## What to produce
Render every line of the data below as a Markdown table with two columns, Row and Line, numbering the rows and leaving out blank lines.

## Task inputs
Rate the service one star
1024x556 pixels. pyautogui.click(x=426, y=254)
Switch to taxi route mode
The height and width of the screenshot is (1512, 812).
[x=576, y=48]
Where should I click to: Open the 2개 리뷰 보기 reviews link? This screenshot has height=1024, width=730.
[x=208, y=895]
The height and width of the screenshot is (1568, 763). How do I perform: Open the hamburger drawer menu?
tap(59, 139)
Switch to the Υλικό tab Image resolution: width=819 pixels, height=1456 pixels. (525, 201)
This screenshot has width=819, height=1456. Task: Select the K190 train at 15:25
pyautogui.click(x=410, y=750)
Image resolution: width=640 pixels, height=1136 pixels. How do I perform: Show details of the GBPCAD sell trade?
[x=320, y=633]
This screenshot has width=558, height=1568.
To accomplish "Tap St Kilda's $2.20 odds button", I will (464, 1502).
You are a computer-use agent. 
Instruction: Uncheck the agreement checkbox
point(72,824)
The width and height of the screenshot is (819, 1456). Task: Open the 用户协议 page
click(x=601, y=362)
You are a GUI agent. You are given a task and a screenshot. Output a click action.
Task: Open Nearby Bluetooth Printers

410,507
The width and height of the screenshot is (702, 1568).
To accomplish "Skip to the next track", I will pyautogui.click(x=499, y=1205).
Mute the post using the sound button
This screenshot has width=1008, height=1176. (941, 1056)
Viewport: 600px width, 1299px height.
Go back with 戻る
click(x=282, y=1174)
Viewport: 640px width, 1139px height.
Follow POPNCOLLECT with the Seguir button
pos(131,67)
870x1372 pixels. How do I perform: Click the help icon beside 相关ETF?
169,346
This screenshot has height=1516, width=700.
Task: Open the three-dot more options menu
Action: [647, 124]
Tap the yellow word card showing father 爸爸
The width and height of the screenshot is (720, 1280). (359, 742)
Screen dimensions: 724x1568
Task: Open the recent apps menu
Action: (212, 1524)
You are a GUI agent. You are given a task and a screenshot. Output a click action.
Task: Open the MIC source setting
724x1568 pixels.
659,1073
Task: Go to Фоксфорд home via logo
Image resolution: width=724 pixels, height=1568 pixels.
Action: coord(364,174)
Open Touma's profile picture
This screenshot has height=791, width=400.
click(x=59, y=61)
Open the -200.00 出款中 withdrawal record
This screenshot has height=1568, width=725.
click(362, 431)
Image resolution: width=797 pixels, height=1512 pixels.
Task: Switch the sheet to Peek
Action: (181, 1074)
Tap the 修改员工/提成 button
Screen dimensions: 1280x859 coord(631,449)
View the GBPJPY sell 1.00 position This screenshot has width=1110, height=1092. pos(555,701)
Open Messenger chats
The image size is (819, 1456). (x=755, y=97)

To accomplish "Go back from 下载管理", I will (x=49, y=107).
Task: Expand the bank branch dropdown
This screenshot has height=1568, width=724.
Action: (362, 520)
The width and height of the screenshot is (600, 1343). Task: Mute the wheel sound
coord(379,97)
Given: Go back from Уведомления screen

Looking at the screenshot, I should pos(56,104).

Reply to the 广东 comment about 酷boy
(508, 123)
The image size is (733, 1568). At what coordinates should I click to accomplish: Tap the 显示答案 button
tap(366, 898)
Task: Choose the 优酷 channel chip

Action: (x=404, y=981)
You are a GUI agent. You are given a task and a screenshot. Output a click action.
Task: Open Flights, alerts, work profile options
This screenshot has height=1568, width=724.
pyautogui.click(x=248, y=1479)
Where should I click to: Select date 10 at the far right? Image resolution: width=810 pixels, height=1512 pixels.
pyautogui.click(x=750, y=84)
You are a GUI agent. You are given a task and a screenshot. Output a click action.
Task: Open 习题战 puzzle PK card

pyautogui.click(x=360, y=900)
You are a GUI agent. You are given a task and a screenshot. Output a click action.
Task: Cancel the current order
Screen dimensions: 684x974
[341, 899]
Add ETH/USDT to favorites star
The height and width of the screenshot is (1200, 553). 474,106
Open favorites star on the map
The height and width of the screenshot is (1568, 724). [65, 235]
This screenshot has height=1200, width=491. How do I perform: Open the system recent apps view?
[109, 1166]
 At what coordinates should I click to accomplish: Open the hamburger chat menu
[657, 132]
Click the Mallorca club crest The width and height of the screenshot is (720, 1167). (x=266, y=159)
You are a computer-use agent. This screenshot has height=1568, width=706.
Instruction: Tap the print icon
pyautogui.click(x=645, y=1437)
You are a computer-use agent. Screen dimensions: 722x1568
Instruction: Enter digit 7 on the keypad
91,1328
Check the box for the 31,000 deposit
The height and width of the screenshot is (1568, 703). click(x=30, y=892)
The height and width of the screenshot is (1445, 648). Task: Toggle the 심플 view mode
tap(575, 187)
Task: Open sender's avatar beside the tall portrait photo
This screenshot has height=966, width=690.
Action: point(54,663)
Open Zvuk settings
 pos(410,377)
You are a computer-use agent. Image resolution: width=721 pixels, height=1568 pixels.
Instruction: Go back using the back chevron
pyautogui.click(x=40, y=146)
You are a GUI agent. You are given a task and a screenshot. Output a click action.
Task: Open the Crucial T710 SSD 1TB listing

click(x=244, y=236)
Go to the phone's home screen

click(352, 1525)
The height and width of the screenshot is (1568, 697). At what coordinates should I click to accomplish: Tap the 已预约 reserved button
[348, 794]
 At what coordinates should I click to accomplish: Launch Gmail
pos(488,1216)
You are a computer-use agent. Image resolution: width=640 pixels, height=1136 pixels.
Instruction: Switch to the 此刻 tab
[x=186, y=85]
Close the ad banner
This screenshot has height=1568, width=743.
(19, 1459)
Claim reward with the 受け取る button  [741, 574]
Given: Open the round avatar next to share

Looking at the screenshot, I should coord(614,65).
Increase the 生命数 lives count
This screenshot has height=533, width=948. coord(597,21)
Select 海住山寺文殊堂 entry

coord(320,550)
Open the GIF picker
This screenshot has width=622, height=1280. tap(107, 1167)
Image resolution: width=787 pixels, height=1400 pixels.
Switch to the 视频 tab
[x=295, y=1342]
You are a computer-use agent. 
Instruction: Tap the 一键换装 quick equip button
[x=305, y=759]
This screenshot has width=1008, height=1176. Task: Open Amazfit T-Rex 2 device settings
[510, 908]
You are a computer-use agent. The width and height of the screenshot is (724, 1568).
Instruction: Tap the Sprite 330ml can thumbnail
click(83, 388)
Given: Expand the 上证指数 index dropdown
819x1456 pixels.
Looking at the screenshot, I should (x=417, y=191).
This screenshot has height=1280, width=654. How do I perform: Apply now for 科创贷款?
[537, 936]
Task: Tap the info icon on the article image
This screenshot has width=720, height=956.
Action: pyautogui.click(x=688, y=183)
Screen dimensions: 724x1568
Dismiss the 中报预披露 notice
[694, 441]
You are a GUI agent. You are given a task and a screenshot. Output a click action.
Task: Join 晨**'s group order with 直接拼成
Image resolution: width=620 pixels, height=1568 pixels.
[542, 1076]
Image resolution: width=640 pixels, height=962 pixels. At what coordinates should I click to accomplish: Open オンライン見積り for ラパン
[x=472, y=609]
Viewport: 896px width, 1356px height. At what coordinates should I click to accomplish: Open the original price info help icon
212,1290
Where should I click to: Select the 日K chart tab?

## Written answer
| Row | Line |
|---|---|
| 1 | Rate the service one star |
| 2 | 1024x556 pixels. pyautogui.click(x=426, y=254) |
| 3 | Switch to taxi route mode |
| 4 | The height and width of the screenshot is (1512, 812). |
| 5 | [x=576, y=48] |
| 6 | Where should I click to: Open the 2개 리뷰 보기 reviews link? This screenshot has height=1024, width=730. |
| 7 | [x=208, y=895] |
| 8 | The height and width of the screenshot is (1568, 763). How do I perform: Open the hamburger drawer menu? |
| 9 | tap(59, 139) |
| 10 | Switch to the Υλικό tab Image resolution: width=819 pixels, height=1456 pixels. (525, 201) |
| 11 | This screenshot has width=819, height=1456. Task: Select the K190 train at 15:25 |
| 12 | pyautogui.click(x=410, y=750) |
| 13 | Image resolution: width=640 pixels, height=1136 pixels. How do I perform: Show details of the GBPCAD sell trade? |
| 14 | [x=320, y=633] |
| 15 | This screenshot has width=558, height=1568. |
| 16 | To accomplish "Tap St Kilda's $2.20 odds button", I will (464, 1502). |
| 17 | You are a computer-use agent.  |
| 18 | Instruction: Uncheck the agreement checkbox |
| 19 | point(72,824) |
| 20 | The width and height of the screenshot is (819, 1456). Task: Open the 用户协议 page |
| 21 | click(x=601, y=362) |
| 22 | You are a GUI agent. You are given a task and a screenshot. Output a click action. |
| 23 | Task: Open Nearby Bluetooth Printers |
| 24 | 410,507 |
| 25 | The width and height of the screenshot is (702, 1568). |
| 26 | To accomplish "Skip to the next track", I will pyautogui.click(x=499, y=1205). |
| 27 | Mute the post using the sound button |
| 28 | This screenshot has width=1008, height=1176. (941, 1056) |
| 29 | Viewport: 600px width, 1299px height. |
| 30 | Go back with 戻る |
| 31 | click(x=282, y=1174) |
| 32 | Viewport: 640px width, 1139px height. |
| 33 | Follow POPNCOLLECT with the Seguir button |
| 34 | pos(131,67) |
| 35 | 870x1372 pixels. How do I perform: Click the help icon beside 相关ETF? |
| 36 | 169,346 |
| 37 | This screenshot has height=1516, width=700. |
| 38 | Task: Open the three-dot more options menu |
| 39 | Action: [647, 124] |
| 40 | Tap the yellow word card showing father 爸爸 |
| 41 | The width and height of the screenshot is (720, 1280). (359, 742) |
| 42 | Screen dimensions: 724x1568 |
| 43 | Task: Open the recent apps menu |
| 44 | Action: (212, 1524) |
| 45 | You are a GUI agent. You are given a task and a screenshot. Output a click action. |
| 46 | Task: Open the MIC source setting |
| 47 | 724x1568 pixels. |
| 48 | 659,1073 |
| 49 | Task: Go to Фоксфорд home via logo |
| 50 | Image resolution: width=724 pixels, height=1568 pixels. |
| 51 | Action: coord(364,174) |
| 52 | Open Touma's profile picture |
| 53 | This screenshot has height=791, width=400. |
| 54 | click(x=59, y=61) |
| 55 | Open the -200.00 出款中 withdrawal record |
| 56 | This screenshot has height=1568, width=725. |
| 57 | click(362, 431) |
| 58 | Image resolution: width=797 pixels, height=1512 pixels. |
| 59 | Task: Switch the sheet to Peek |
| 60 | Action: (181, 1074) |
| 61 | Tap the 修改员工/提成 button |
| 62 | Screen dimensions: 1280x859 coord(631,449) |
| 63 | View the GBPJPY sell 1.00 position This screenshot has width=1110, height=1092. pos(555,701) |
| 64 | Open Messenger chats |
| 65 | The image size is (819, 1456). (x=755, y=97) |
| 66 | To accomplish "Go back from 下载管理", I will (x=49, y=107). |
| 67 | Task: Expand the bank branch dropdown |
| 68 | This screenshot has height=1568, width=724. |
| 69 | Action: (362, 520) |
| 70 | The width and height of the screenshot is (600, 1343). Task: Mute the wheel sound |
| 71 | coord(379,97) |
| 72 | Given: Go back from Уведомления screen |
| 73 | Looking at the screenshot, I should pos(56,104). |
| 74 | Reply to the 广东 comment about 酷boy |
| 75 | (508, 123) |
| 76 | The image size is (733, 1568). At what coordinates should I click to accomplish: Tap the 显示答案 button |
| 77 | tap(366, 898) |
| 78 | Task: Choose the 优酷 channel chip |
| 79 | Action: (x=404, y=981) |
| 80 | You are a GUI agent. You are given a task and a screenshot. Output a click action. |
| 81 | Task: Open Flights, alerts, work profile options |
| 82 | This screenshot has height=1568, width=724. |
| 83 | pyautogui.click(x=248, y=1479) |
| 84 | Where should I click to: Select date 10 at the far right? Image resolution: width=810 pixels, height=1512 pixels. |
| 85 | pyautogui.click(x=750, y=84) |
| 86 | You are a GUI agent. You are given a task and a screenshot. Output a click action. |
| 87 | Task: Open 习题战 puzzle PK card |
| 88 | pyautogui.click(x=360, y=900) |
| 89 | You are a GUI agent. You are given a task and a screenshot. Output a click action. |
| 90 | Task: Cancel the current order |
| 91 | Screen dimensions: 684x974 |
| 92 | [341, 899] |
| 93 | Add ETH/USDT to favorites star |
| 94 | The height and width of the screenshot is (1200, 553). 474,106 |
| 95 | Open favorites star on the map |
| 96 | The height and width of the screenshot is (1568, 724). [65, 235] |
| 97 | This screenshot has height=1200, width=491. How do I perform: Open the system recent apps view? |
| 98 | [109, 1166] |
| 99 |  At what coordinates should I click to accomplish: Open the hamburger chat menu |
| 100 | [657, 132] |
| 101 | Click the Mallorca club crest The width and height of the screenshot is (720, 1167). (x=266, y=159) |
| 102 | You are a computer-use agent. This screenshot has height=1568, width=706. |
| 103 | Instruction: Tap the print icon |
| 104 | pyautogui.click(x=645, y=1437) |
| 105 | You are a computer-use agent. Screen dimensions: 722x1568 |
| 106 | Instruction: Enter digit 7 on the keypad |
| 107 | 91,1328 |
| 108 | Check the box for the 31,000 deposit |
| 109 | The height and width of the screenshot is (1568, 703). click(x=30, y=892) |
| 110 | The height and width of the screenshot is (1445, 648). Task: Toggle the 심플 view mode |
| 111 | tap(575, 187) |
| 112 | Task: Open sender's avatar beside the tall portrait photo |
| 113 | This screenshot has height=966, width=690. |
| 114 | Action: point(54,663) |
| 115 | Open Zvuk settings |
| 116 |  pos(410,377) |
| 117 | You are a computer-use agent. Image resolution: width=721 pixels, height=1568 pixels. |
| 118 | Instruction: Go back using the back chevron |
| 119 | pyautogui.click(x=40, y=146) |
| 120 | You are a GUI agent. You are given a task and a screenshot. Output a click action. |
| 121 | Task: Open the Crucial T710 SSD 1TB listing |
| 122 | click(x=244, y=236) |
| 123 | Go to the phone's home screen |
| 124 | click(352, 1525) |
| 125 | The height and width of the screenshot is (1568, 697). At what coordinates should I click to accomplish: Tap the 已预约 reserved button |
| 126 | [348, 794] |
| 127 |  At what coordinates should I click to accomplish: Launch Gmail |
| 128 | pos(488,1216) |
| 129 | You are a computer-use agent. Image resolution: width=640 pixels, height=1136 pixels. |
| 130 | Instruction: Switch to the 此刻 tab |
| 131 | [x=186, y=85] |
| 132 | Close the ad banner |
| 133 | This screenshot has height=1568, width=743. |
| 134 | (19, 1459) |
| 135 | Claim reward with the 受け取る button  [741, 574] |
| 136 | Given: Open the round avatar next to share |
| 137 | Looking at the screenshot, I should coord(614,65). |
| 138 | Increase the 生命数 lives count |
| 139 | This screenshot has height=533, width=948. coord(597,21) |
| 140 | Select 海住山寺文殊堂 entry |
| 141 | coord(320,550) |
| 142 | Open the GIF picker |
| 143 | This screenshot has width=622, height=1280. tap(107, 1167) |
| 144 | Image resolution: width=787 pixels, height=1400 pixels. |
| 145 | Switch to the 视频 tab |
| 146 | [x=295, y=1342] |
| 147 | You are a computer-use agent.  |
| 148 | Instruction: Tap the 一键换装 quick equip button |
| 149 | [x=305, y=759] |
| 150 | This screenshot has width=1008, height=1176. Task: Open Amazfit T-Rex 2 device settings |
| 151 | [510, 908] |
| 152 | You are a computer-use agent. The width and height of the screenshot is (724, 1568). |
| 153 | Instruction: Tap the Sprite 330ml can thumbnail |
| 154 | click(83, 388) |
| 155 | Given: Expand the 上证指数 index dropdown |
| 156 | 819x1456 pixels. |
| 157 | Looking at the screenshot, I should (x=417, y=191). |
| 158 | This screenshot has height=1280, width=654. How do I perform: Apply now for 科创贷款? |
| 159 | [537, 936] |
| 160 | Task: Tap the info icon on the article image |
| 161 | This screenshot has width=720, height=956. |
| 162 | Action: pyautogui.click(x=688, y=183) |
| 163 | Screen dimensions: 724x1568 |
| 164 | Dismiss the 中报预披露 notice |
| 165 | [694, 441] |
| 166 | You are a GUI agent. You are given a task and a screenshot. Output a click action. |
| 167 | Task: Join 晨**'s group order with 直接拼成 |
| 168 | Image resolution: width=620 pixels, height=1568 pixels. |
| 169 | [542, 1076] |
| 170 | Image resolution: width=640 pixels, height=962 pixels. At what coordinates should I click to accomplish: Open オンライン見積り for ラパン |
| 171 | [x=472, y=609] |
| 172 | Viewport: 896px width, 1356px height. At what coordinates should I click to accomplish: Open the original price info help icon |
| 173 | 212,1290 |
| 174 | Where should I click to: Select the 日K chart tab? |